Reproduza sem alterações o trecho do texto selecionado abaixo entre "Monday, August 06, 2007" e "ter ‘encercado’ o gado.", incluindo ambos.

*** TEXTO SELECIONADO

Monday, August 06, 2007

Como se faz

- Primeiro você chama os mateiros e os peões. Tem que ser gente de confiança, assassinos arrependidos que querem trabalhar honestamente com terra e gado; refugiados naquela terra escondida, cujo nome só sabem aqueles que moram lá.

Os leva mata adentro atrás do jirico ou pick up, com galões de gasolina bem cheios, depois de ter ‘encercado’ o gado.

Tem que ser no dia bem quente e no final da tarde. Confirmando a direção do vento, se está contrário ao aceiro e nunca a favor do vizinho, vai-se jogando gasolina no mato e nas moitas pequenas e acendendo com isqueiros Bic. Depois, é só cuidar para não passar o aceiro do vizinho. Tem que ficar ‘esperto’ pois o fogo pode ‘virar’ a qualquer momento.

******
*** EXTRATO DE DADOS

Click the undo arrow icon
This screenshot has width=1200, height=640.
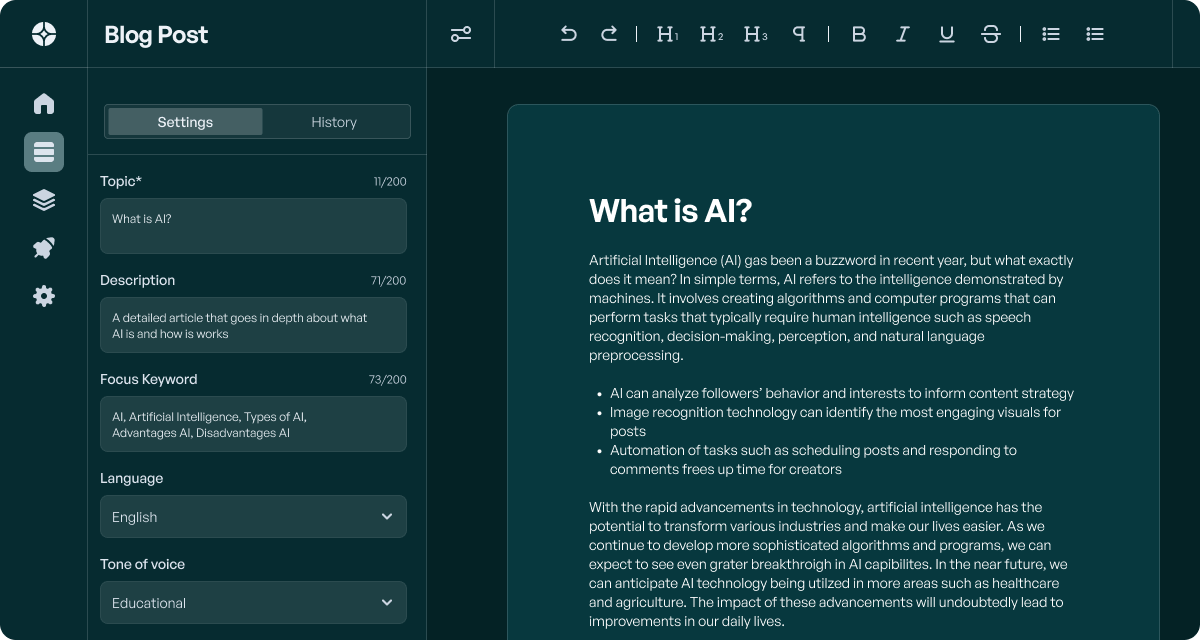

******
*** EXTRATO DE DADOS

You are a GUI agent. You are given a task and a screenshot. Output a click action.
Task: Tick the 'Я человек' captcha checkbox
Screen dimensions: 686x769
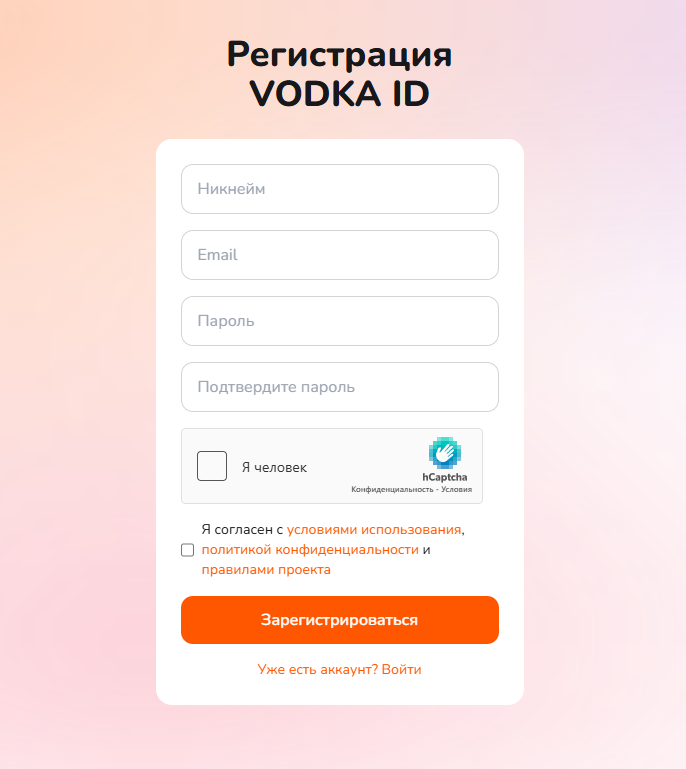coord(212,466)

******
*** EXTRATO DE DADOS

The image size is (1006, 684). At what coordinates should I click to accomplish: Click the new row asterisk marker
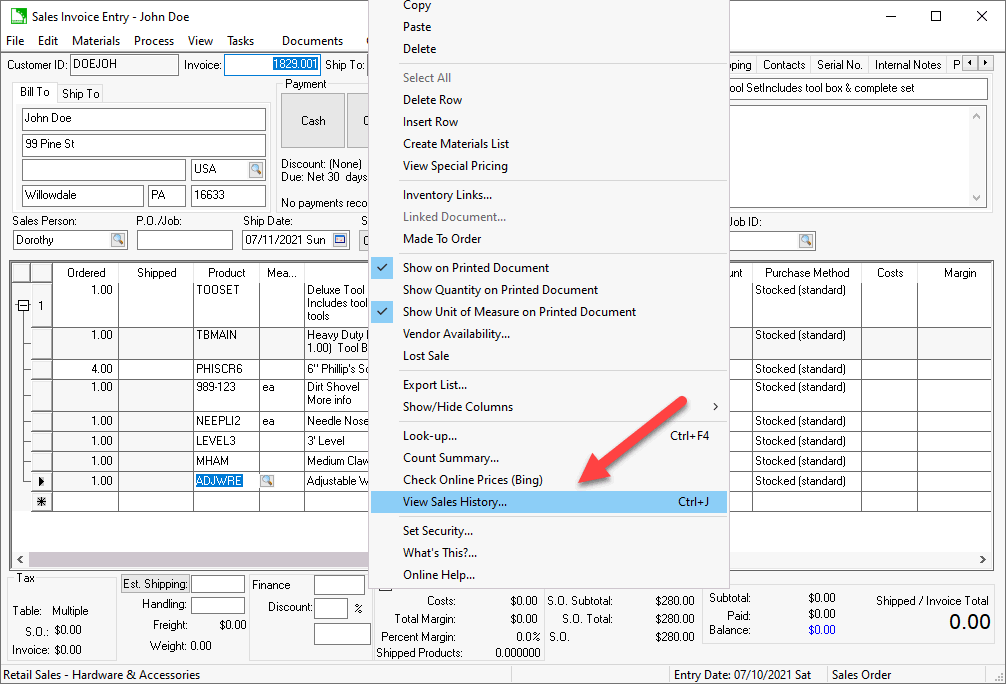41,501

******

- **SOLUÇÃO DO PROBLEMA**:
Monday, August 06, 2007

Como se faz

- Primeiro você chama os mateiros e os peões. Tem que ser gente de confiança, assassinos arrependidos que querem trabalhar honestamente com terra e gado; refugiados naquela terra escondida, cujo nome só sabem aqueles que moram lá.

Os leva mata adentro atrás do jirico ou pick up, com galões de gasolina bem cheios, depois de ter ‘encercado’ o gado.